My friend Jason Kovacs at the ABBA Fund had a great post about creating a "culture" of adoption in your church... not just creating a ministry...
Many of these churches are asking how they can serve the fatherless most effectively?
The best advice I can give is to not simply start an orphan care/adoption “ministry” but aim to see an orphan care/adoption culture established. What do I mean by that? It may be semantics but I see a difference that has great implications:Ministry tends be an optional program that a small group of interested individuals can take part in.
Culture is something that the whole church community takes part in by virtue of being part of the church.
Ministry does not necessitate the involvement or the vision casting of the church leadership.
Culture will be sustained by the preaching of the gospel and the particular ways it is worked out.

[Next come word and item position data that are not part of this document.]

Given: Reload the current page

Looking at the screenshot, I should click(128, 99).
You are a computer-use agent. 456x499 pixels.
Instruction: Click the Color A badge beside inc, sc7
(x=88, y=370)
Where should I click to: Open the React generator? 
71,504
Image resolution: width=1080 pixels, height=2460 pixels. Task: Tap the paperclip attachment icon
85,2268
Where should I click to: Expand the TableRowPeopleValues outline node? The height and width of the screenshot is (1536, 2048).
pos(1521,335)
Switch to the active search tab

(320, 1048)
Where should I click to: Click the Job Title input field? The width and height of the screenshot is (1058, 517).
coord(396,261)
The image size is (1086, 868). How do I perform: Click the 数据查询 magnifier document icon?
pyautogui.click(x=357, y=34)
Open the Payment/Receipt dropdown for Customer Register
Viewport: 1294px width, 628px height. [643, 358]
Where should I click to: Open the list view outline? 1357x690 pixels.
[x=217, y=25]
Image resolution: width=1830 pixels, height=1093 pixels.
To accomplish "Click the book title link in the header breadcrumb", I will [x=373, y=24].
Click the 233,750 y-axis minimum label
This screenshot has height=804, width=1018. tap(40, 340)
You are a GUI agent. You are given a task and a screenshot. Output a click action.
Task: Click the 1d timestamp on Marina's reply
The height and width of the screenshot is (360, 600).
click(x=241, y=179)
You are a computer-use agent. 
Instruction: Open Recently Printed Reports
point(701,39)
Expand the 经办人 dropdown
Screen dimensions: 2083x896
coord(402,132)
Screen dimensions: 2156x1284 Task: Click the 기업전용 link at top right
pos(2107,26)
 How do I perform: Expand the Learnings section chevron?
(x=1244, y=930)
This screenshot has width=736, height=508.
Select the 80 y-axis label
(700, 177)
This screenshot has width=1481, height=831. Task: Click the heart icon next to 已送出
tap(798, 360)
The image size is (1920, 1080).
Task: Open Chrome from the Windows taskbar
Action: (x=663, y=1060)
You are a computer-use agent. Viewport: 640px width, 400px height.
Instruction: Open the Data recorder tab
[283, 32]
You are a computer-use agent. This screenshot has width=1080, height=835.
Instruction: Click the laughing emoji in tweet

Ministry is not always clearly connected to the mission of the church.
Culture is a means to work out the mission of the church.
Think of these statements in regards to other “ministries” that we find in our churches – evangelism, prayer, mercy. The extent to which these gospel-activities are seen as “ministries” or “programs”, as they so often are, they often struggle. I find churches that are most effective at evangelism are those churches that see evangelism as a non-negotiable for every member and have created a culture in which every member by virtue of their involvement in the church community is caught up into the activity of reaching the lost. I think the same ought to be true for orphan care/adoption.
The greatest thing you can do to establish a culture of adoption/orphan care in your church is to be gripped by the reality that God has adopted us as His children. The church is God’s great trans-racial adoptive family. As the gospel takes root in our hearts and we recognize that adoption is central to the heart and mission of God it also becomes something we care about. We will naturally begin to reflect our vertical adoption in our horizontal efforts. This is the foundation for creating a culture that believes that every Christian is called to care for the fatherless in some way.Not everyone is called to adopt but everyone is called to do something.
The question for each Christian and each church is not “Should I care for orphans?”
The question is “How can I care for orphans?”